Paestum: sarà il primo museo d’Italia a scavare autonomamente

Tempio di Nettuno
Tempio di Nettuno

Dopo la riforma del ministro dei Beni Culturali, che ha conferito autonomia gestionale ai musei, ecco che arriva una bella notizia conseguenza della riforma. Dal 17 ottobre 2016 partiranno gli scavi archeologici all’interno del Parco Archeologico di Paestum, in particolare nel settore ovest del Tempio di Nettuno, dove vi sono i settori abitativi; tutto ciò è stato possibile grazie soprattutto a finanziamenti esterni.

Sembrerà strano ma la pasta, quella buona di Gragnano, ha dato una grande mano all’archeologia e al Parco di Paestum; è stato proprio il Pastificio Antonio Amato, rappresentato oggi da Giuseppe Di Martino, a finanziare in parte gli scavi archeologici con ben 45mila euro, insieme ad altri 40mila di sponsor e donatori privati.

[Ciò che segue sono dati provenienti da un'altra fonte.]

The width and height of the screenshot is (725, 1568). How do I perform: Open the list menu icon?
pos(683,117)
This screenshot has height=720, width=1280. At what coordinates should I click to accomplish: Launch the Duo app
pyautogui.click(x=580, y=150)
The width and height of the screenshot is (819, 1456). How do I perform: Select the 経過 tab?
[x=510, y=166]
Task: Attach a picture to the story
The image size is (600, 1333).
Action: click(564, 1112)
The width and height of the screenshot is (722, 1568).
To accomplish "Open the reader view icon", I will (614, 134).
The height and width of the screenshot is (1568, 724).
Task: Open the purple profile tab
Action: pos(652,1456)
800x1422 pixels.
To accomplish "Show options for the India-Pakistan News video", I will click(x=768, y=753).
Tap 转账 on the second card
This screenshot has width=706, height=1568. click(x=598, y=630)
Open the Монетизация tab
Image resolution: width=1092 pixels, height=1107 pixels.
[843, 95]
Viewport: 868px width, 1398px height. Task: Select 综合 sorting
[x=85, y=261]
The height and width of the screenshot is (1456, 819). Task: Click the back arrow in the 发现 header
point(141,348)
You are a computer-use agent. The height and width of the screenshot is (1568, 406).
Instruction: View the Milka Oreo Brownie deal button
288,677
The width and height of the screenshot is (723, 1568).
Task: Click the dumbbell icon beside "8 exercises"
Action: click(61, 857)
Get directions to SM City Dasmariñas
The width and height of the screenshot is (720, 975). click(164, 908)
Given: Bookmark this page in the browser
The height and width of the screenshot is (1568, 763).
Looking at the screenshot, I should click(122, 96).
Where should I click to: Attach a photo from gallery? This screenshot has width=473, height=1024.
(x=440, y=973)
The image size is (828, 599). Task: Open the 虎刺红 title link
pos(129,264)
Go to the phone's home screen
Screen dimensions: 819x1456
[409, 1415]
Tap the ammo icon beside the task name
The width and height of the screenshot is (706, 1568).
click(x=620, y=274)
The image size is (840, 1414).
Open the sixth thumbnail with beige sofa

Con quel denaro sono state donate due borse di studio di ricerca a due archeologi che collaboreranno all’attività di scavo, prevista per tre anni.

Il neo direttore del Parco Archeologico di Paestum, Gabriel Zuchtriegel, ha sottolineato come Paestum risulta così il primo museo autonomo che scava in Italia dove prima vi era il primato delle Soprintendenze. Tutto ciò è stato possibile anche grazie agli sgravi fiscali, fino al 65 %, che sono stati introdotti dalla riforma Franceschini e hanno incentivato i privati a dare il loro contributo alla salvaguardia dei nostri beni culturali.

È importante sottolineare che i giovani archeologi coinvolti nella ricerca, nel lavoro di formazione e conoscenza, saranno remunerati con 9000 euro ciascuno, ed è una grande conquista nel campo dell’archeologia dove vige il volontariato.

Sicuramente si tratta di una grande svolta, che forse farà storcere il naso a chi da anni combatte affinché i beni culturali vengano valorizzati dallo Stato, ma bisogna anche essere realisti e vedere questi finanziamenti come la possibilità di portare alla luce il nostro patrimonio storico e culturale.